[RFC v1 3/3] async: add driver asynch levels

From: Luis R. Rodriguez
Date: Sun Aug 31 2014 - 05:04:27 EST

From: "Luis R. Rodriguez" <mcgrof@xxxxxxxx>

Joseph bisected and found that Tetsuo Handa's commit 786235ee
"kthread: make kthread_create() killable" modified kthread_create()
to bail as soon as SIGKILL is received [0] [1]. This is causing some
issues with some drivers and at times boot. There are other patches which
could also enable the SIGKILL trigger on driver loading though:

70834d30 "usermodehelper: use UMH_WAIT_PROC consistently"
b3449922 "usermodehelper: introduce umh_complete(sub_info)"
d0bd587a "usermodehelper: implement UMH_KILLABLE"
9d944ef3 "usermodehelper: kill umh_wait, renumber UMH_* constants"
5b9bd473 "usermodehelper: ____call_usermodehelper() doesn't need do_exit()"
3e63a93b "kmod: introduce call_modprobe() helper"
1cc684ab "kmod: make __request_module() killable"
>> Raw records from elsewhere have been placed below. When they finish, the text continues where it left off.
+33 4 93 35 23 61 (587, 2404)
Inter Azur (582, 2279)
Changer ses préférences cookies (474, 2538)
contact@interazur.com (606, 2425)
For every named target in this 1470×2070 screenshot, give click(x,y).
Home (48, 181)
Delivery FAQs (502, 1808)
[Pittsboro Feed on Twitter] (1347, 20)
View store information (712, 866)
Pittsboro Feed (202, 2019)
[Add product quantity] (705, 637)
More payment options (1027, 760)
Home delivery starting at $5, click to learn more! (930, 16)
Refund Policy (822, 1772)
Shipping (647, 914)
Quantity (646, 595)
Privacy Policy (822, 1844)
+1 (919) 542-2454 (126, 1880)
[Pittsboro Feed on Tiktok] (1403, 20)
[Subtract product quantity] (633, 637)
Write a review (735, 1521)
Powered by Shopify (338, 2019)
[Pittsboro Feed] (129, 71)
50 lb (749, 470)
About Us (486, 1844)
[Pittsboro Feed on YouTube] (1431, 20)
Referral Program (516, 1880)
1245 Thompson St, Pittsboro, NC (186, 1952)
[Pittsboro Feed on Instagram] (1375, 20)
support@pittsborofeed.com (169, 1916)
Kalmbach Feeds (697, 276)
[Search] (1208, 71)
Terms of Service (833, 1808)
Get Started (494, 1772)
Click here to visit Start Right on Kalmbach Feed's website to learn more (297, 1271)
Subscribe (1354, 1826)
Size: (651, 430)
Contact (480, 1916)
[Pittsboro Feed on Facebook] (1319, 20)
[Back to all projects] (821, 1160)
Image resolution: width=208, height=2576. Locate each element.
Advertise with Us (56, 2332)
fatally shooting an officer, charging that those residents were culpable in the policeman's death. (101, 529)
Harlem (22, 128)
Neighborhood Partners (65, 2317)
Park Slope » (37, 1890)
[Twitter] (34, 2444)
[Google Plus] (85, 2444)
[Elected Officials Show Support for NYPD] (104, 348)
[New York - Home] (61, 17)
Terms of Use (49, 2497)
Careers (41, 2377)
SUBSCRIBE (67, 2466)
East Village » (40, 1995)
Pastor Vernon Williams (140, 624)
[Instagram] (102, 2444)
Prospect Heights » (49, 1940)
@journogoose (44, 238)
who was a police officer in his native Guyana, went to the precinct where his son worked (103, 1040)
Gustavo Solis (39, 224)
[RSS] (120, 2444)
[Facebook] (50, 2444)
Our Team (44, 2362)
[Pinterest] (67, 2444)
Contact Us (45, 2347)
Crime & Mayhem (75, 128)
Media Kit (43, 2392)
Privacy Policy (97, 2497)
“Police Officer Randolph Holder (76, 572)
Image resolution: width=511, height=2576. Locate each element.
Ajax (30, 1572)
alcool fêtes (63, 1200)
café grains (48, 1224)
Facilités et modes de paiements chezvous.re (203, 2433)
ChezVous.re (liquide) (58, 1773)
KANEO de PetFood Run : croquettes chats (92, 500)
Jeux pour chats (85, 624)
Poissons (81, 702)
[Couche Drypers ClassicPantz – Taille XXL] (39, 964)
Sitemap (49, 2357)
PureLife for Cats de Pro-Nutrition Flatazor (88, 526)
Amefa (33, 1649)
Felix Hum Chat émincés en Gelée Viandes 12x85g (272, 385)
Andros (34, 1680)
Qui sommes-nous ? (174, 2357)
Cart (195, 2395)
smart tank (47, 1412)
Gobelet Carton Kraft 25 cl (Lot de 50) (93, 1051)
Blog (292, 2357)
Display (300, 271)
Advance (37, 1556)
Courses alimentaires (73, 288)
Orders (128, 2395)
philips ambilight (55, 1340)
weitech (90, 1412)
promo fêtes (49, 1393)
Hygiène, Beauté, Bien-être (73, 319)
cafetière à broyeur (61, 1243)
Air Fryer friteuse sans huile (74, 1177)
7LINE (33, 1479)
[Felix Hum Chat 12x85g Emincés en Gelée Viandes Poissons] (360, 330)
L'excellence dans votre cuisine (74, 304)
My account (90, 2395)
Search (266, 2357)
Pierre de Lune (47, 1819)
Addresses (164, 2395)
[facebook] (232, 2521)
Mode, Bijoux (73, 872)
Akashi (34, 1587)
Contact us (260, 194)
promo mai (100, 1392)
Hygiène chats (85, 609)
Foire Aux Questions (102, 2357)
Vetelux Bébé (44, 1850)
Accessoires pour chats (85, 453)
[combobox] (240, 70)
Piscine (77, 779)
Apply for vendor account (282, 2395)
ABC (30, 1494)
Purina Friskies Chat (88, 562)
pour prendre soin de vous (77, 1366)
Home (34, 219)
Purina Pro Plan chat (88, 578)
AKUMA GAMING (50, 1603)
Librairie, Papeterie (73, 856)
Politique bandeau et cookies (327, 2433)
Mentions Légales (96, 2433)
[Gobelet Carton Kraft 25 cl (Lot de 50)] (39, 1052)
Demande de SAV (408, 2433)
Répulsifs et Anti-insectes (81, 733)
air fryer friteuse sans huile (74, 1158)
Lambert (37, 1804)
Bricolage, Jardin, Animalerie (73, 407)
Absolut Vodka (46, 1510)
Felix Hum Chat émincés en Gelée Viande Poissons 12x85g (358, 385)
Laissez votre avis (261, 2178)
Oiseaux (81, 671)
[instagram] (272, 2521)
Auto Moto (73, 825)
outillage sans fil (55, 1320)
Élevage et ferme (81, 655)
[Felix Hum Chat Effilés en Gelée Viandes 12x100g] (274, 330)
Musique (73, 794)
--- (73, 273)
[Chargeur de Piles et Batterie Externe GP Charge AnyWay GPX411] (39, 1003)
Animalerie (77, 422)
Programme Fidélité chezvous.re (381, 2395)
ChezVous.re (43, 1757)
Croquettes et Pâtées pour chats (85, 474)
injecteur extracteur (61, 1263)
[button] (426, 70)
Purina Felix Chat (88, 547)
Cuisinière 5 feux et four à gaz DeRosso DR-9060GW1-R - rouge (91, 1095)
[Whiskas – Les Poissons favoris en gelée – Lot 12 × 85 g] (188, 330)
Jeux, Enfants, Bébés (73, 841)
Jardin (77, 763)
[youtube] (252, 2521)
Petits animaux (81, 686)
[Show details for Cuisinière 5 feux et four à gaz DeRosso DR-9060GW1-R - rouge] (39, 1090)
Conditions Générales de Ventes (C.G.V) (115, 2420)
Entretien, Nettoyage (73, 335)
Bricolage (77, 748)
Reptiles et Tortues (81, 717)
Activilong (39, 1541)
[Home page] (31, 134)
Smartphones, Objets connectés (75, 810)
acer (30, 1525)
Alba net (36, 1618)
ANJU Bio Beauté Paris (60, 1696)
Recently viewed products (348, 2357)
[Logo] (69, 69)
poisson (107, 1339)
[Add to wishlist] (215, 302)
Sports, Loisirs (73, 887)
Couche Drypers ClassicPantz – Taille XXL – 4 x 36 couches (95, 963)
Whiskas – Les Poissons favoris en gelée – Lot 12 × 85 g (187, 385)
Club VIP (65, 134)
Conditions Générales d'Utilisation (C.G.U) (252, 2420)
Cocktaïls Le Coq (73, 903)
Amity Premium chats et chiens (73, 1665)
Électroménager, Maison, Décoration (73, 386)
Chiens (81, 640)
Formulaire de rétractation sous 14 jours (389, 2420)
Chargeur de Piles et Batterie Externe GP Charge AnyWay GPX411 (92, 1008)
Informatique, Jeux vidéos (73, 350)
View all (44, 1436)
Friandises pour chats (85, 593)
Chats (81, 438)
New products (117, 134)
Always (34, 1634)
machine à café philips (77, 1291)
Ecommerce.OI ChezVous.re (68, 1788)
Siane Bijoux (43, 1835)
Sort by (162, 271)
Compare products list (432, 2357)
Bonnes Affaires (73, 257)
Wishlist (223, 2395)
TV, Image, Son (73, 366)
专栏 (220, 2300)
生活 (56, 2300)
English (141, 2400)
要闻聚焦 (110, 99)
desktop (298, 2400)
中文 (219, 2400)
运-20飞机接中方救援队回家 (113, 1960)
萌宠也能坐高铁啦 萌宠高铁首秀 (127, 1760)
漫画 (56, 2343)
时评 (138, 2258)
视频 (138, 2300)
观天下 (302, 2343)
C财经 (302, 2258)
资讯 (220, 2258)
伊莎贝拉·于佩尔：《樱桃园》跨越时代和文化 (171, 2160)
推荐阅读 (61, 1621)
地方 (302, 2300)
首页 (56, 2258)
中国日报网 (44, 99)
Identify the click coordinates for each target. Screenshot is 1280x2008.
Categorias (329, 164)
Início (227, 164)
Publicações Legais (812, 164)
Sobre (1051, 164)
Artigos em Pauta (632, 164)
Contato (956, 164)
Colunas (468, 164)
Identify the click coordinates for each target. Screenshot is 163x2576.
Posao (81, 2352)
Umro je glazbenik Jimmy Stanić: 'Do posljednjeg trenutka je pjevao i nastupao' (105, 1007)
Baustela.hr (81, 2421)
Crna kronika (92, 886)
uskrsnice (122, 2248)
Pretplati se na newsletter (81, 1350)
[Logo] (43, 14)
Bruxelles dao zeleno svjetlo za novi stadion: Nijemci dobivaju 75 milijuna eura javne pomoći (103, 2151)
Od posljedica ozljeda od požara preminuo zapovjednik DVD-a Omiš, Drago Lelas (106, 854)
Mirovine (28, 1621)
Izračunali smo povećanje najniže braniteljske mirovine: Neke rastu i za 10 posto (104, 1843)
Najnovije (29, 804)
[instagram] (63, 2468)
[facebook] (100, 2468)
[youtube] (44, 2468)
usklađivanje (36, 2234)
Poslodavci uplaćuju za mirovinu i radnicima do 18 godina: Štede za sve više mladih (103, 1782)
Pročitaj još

All of these went in on 3.4 upstream, and were part of the fixes for
CVE-2012-4398 [2] and documented more properly on Red Hat's bugzilla [3].
Any of these patches may contribute to having a module be properly
killed now, but 786235ee is the latest in the series. For instance on
SLE12 cxgb4 has been fond to get the SIGKILL even though SLE12 does not
yet have 786235ee merged [4].

Joseph found that the systemd-udevd process sends SIGKILL to systemd's
usage of kmod for module loading if probe on a driver takes over 30
seconds [5] [6]. When this happens probe will fail on any driver, its why
booting on some systems will fail if the driver happens to be a storage
related driver. When helping debug the issue Tetsuo suggested fixing this
issue by modifying kthread_create() to not leave upon SIGKILL immediately
if the source of the SIGKILL was the OOM, and actually wait for 10 seconds
more before completing the kill [7]. This work around would in turn only
help by adding an extra 10 second delay increasing in effect the systemd
timeout by an extra 10 seconds. Drivers which take more than 40 seconds
should then still fail to load on kernels with this work around patch.
Upon review of this patch Oleg rejected this change [8] and the discussion
was punted out to systemd-devel to see if the default timeout could be
increased from 30 seconds to 120 [9]. The opinion of the systemd maintainers
was that the driver's behavior should be fixed [10]. Linus seems to agree [11],
however more recently even networking drivers have been reported to fail
on probe since just writing the firmware to a device and kicking it can take
easy over 60 seconds [4]. Benjamim was able to trace the issues recently
reported on cxgb4 down to the same systemd-udevd 30 second timeout [6].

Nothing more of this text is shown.